▸ Selected text:
America Center: Campus of the Future

Rising from a bluff above San Francisco Bay, Legacy Partners’ America Center waits for a sluggish market to turn and …

Rising from a bluff above San Francisco Bay, Legacy Partners’ America Center waits for a sluggish market to turn and find its way to one of the “greenest” office projects in Silicon Valley.

 

Wile the slow market has shown signs of picking up, the challenge of finding tenants seems small compared to the challenge of constructing the project in the first place.

 

The two six-story buildings now surrounded by tall palms and 35 acres of lush open space bear no resemblance to what it was in the late 1990s when developer Ed Thrift first saw it. Back then the 70-acre site, which was owned by salt maker Cargill Inc., was an eyesore that had served for decades as a dump for construction debris.

 

But Thrift, then president of Legacy Partners, believed the site located at the end of Great America Parkway and just off Highway 237 had potential.

 

“Legacy had successfully developed and leased a number of projects in the North First area/Highway 237 over the years, and I felt this location was going to create the ‘Campus of the Future,’ i.e. a signature site and a focal point for creative growth,” Thrift said in an e-mail.

 

Steve Dunn, who worked for Thrift, knew his boss sought challenging projects. But Dunn, who is now Legacy’s senior managing director, thought the abandoned dump stretched even Thrift’s definition of challenging.

▸ Task requirements:
(a) Answer these questions using the America Center text:
(i) How many stories tall is each of the two buildings?
(ii) Which company owned the 70-acre site?
(iii) What is Steve Dunn's current position at Legacy?
(b) Reproduce the America Center text from "Wile the slow" up to and including "237 had potential.".

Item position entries
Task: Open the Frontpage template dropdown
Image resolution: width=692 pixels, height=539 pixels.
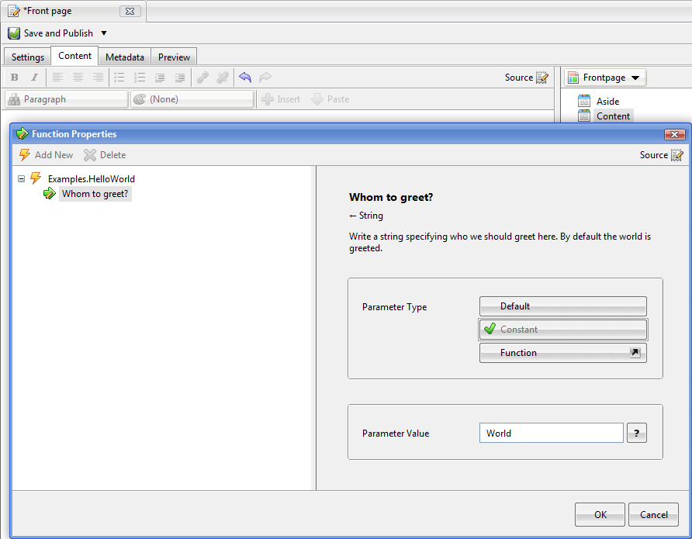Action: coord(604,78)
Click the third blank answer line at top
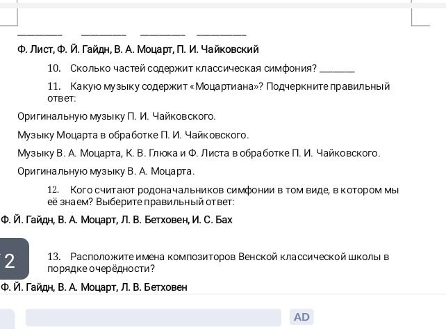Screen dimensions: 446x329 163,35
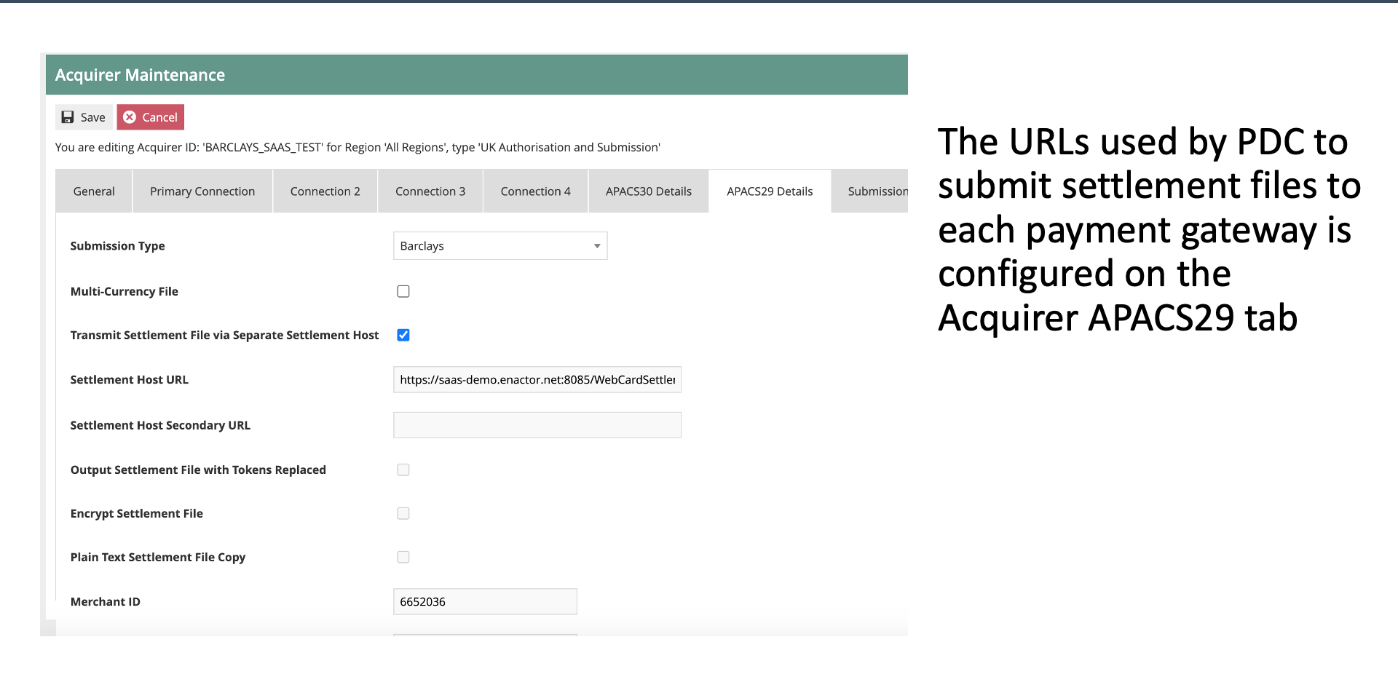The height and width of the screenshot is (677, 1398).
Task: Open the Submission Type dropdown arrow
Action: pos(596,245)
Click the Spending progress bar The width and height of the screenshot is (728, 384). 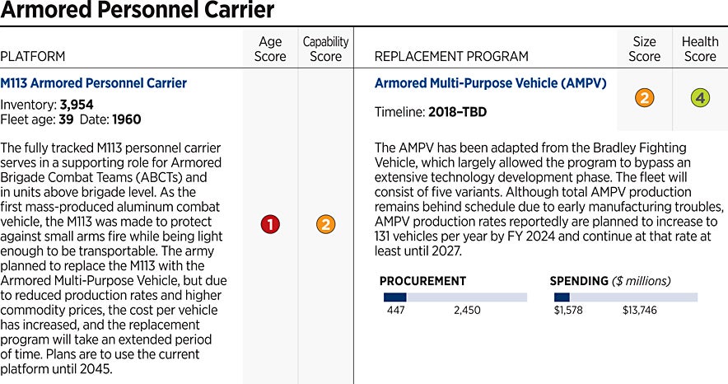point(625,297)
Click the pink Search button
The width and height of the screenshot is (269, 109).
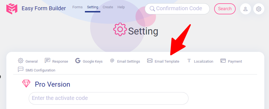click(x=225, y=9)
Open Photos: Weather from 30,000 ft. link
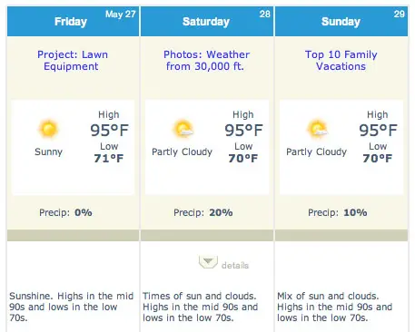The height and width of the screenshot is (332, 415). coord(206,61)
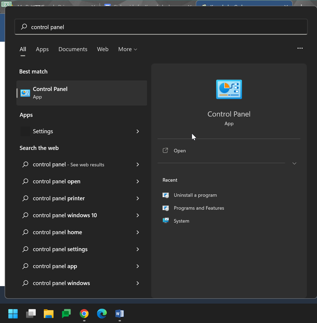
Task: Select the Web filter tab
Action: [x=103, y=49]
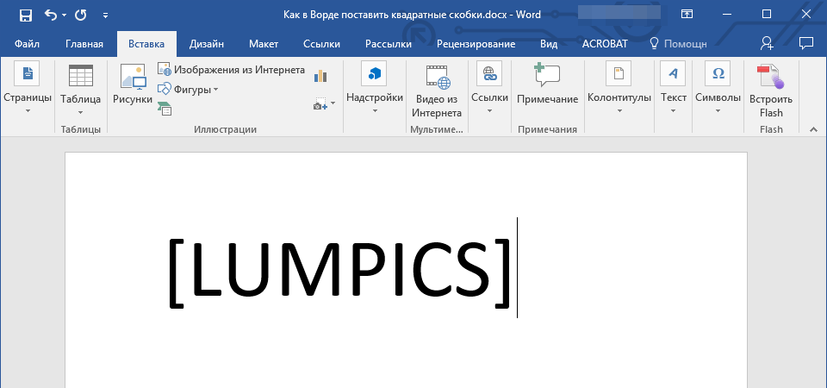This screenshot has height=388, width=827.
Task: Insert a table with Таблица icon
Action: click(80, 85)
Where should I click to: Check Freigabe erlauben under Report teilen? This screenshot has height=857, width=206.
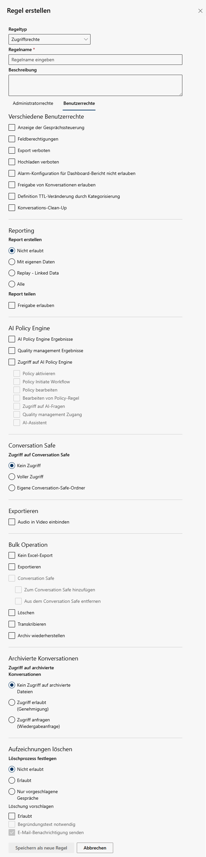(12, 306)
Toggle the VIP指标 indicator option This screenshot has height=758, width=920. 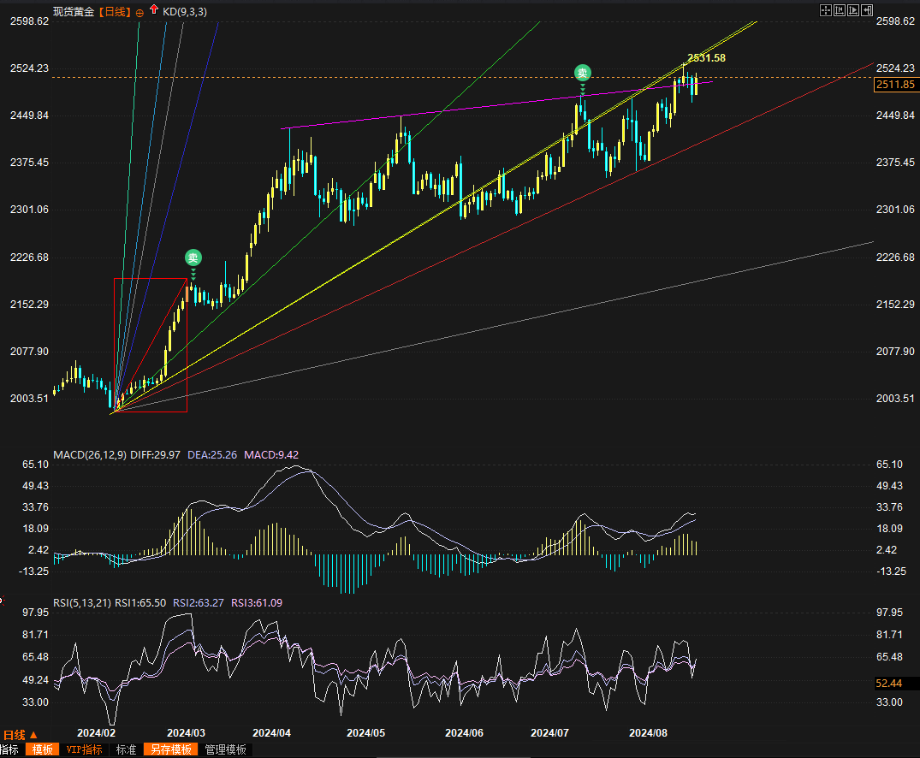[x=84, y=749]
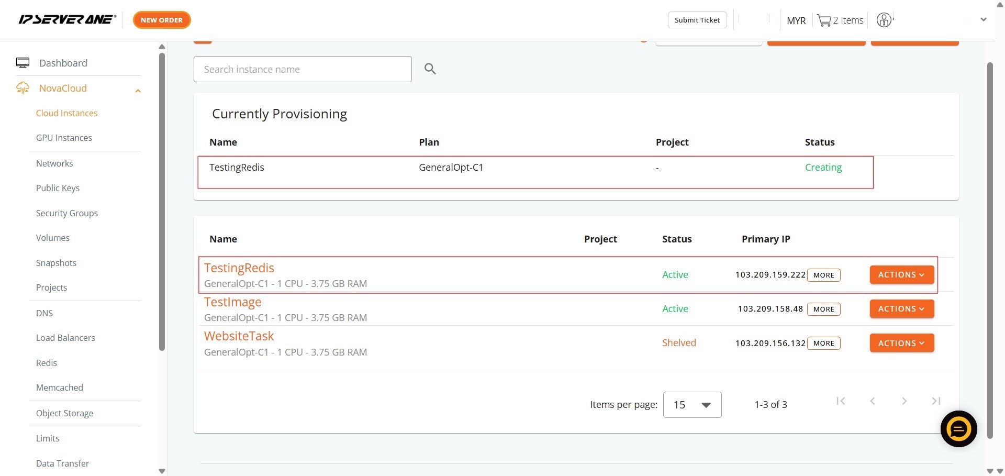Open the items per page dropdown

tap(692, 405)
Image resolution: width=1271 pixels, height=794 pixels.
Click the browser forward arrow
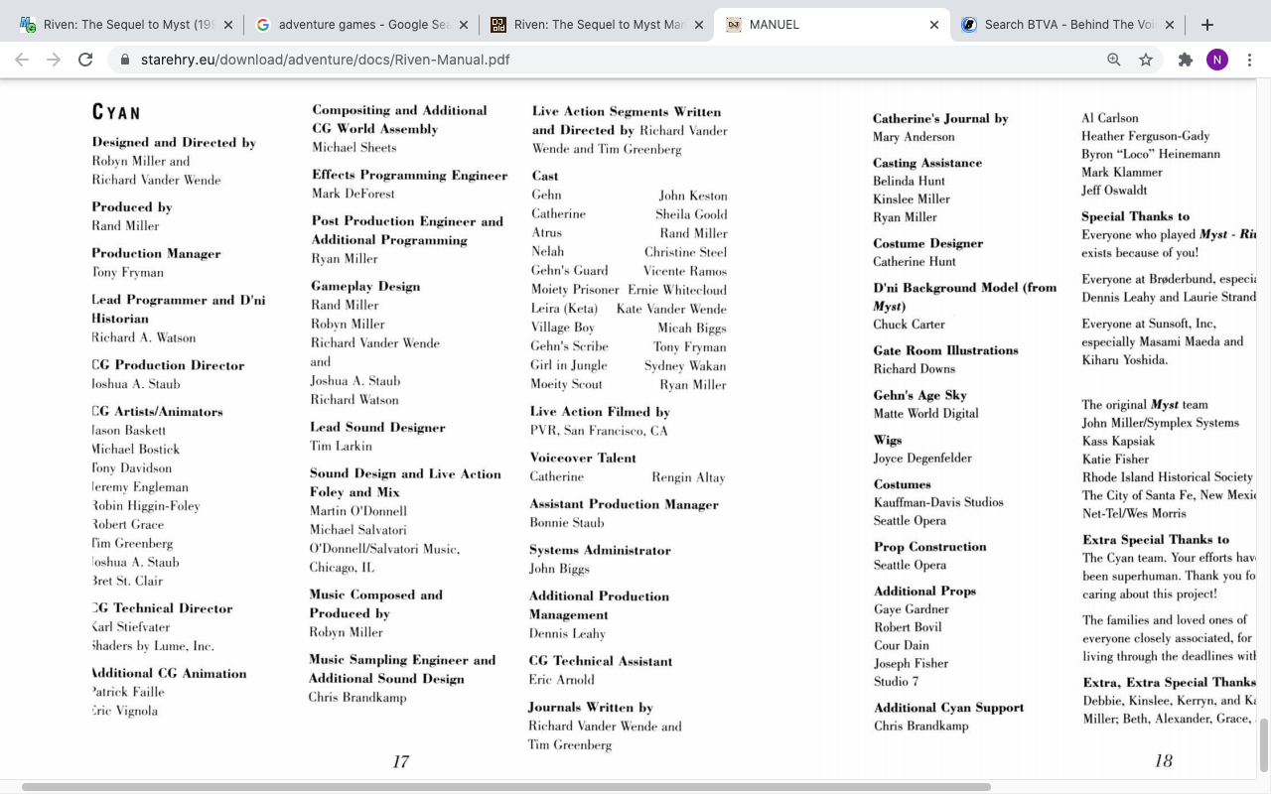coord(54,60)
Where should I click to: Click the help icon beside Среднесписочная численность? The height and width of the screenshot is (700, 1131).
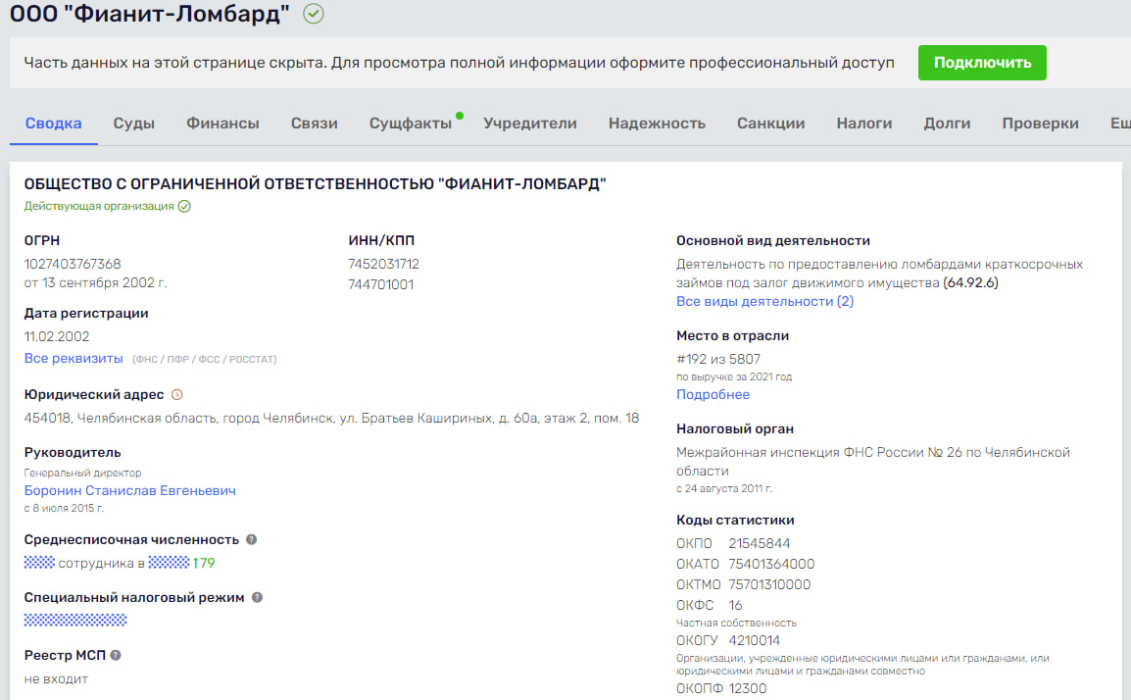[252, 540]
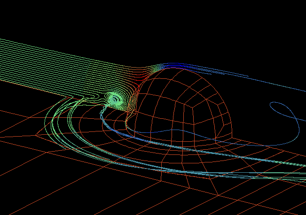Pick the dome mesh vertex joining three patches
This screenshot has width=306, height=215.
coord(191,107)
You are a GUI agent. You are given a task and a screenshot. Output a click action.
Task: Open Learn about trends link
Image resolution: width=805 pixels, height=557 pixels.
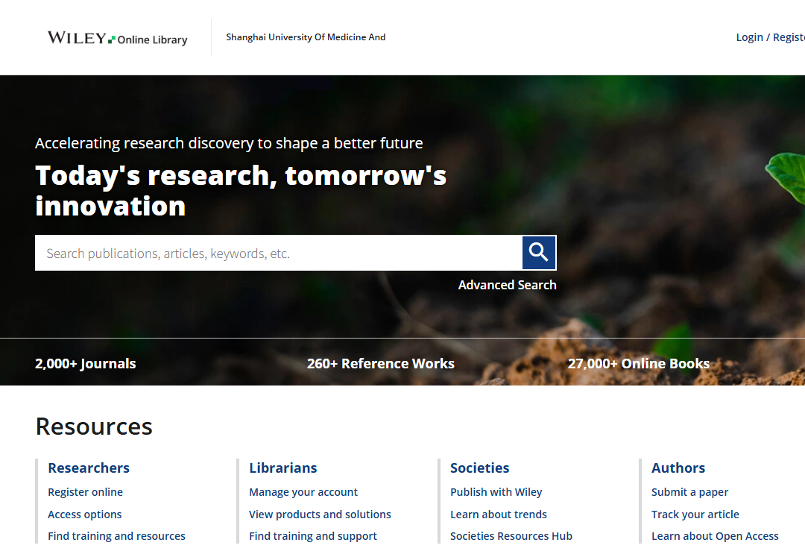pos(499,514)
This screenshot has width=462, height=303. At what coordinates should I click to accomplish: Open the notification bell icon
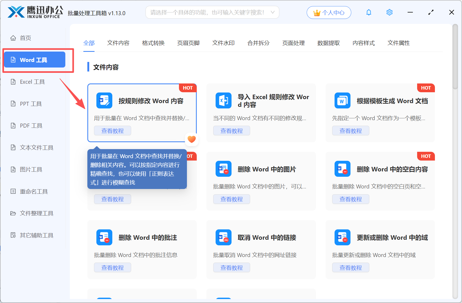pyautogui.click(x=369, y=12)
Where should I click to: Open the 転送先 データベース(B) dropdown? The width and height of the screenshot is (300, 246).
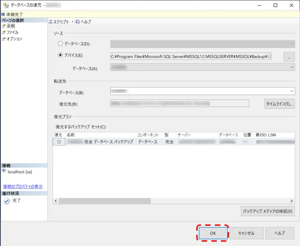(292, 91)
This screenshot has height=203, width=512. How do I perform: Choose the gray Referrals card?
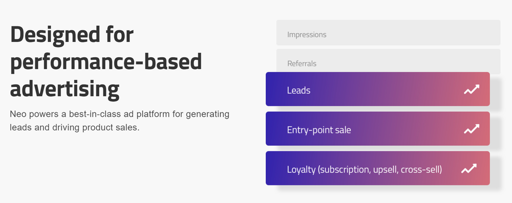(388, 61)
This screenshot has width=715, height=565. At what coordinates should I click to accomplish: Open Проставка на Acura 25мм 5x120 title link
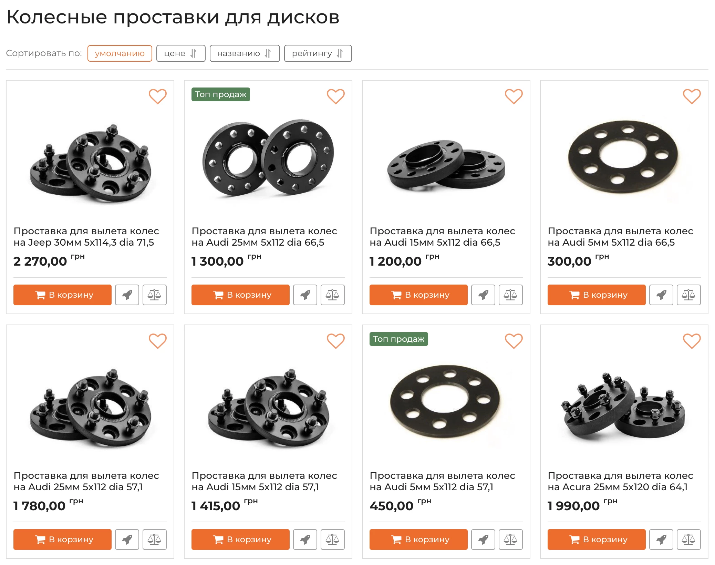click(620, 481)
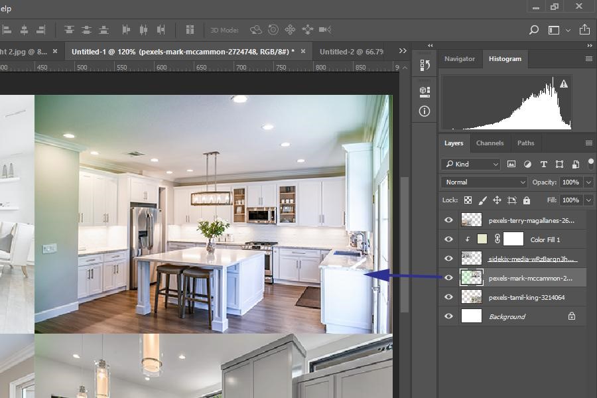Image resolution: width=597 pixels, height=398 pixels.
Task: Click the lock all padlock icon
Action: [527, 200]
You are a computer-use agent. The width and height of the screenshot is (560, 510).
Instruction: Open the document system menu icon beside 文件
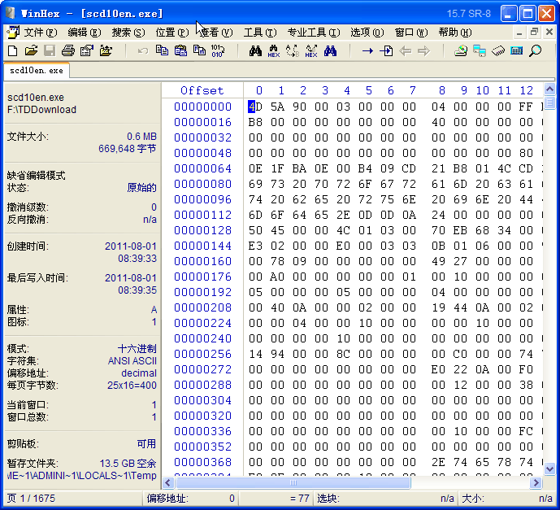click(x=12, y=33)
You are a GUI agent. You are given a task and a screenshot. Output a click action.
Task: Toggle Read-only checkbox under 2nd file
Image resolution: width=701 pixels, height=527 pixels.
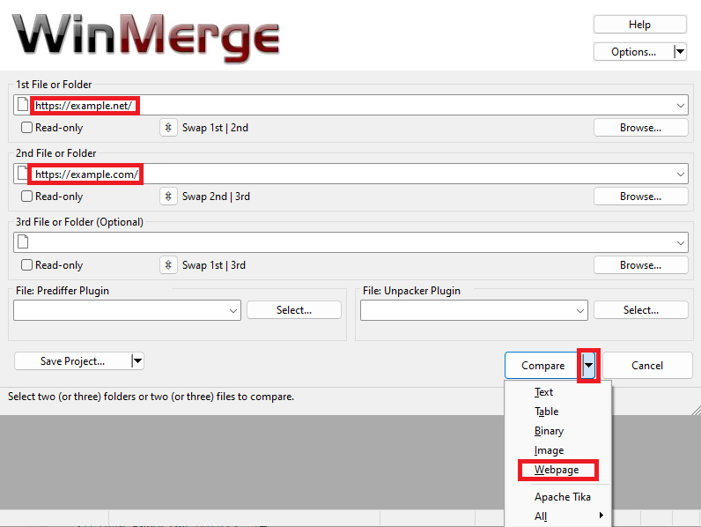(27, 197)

▸ Full solutions:
(a)
(i) Six stories.
(ii) The salt maker Cargill Inc.
(iii) Senior managing director.

(b)
Wile the slow market has shown signs of picking up, the challenge of finding tenants seems small compared to the challenge of constructing the project in the first place.

 

The two six-story buildings now surrounded by tall palms and 35 acres of lush open space bear no resemblance to what it was in the late 1990s when developer Ed Thrift first saw it. Back then the 70-acre site, which was owned by salt maker Cargill Inc., was an eyesore that had served for decades as a dump for construction debris.

 

But Thrift, then president of Legacy Partners, believed the site located at the end of Great America Parkway and just off Highway 237 had potential.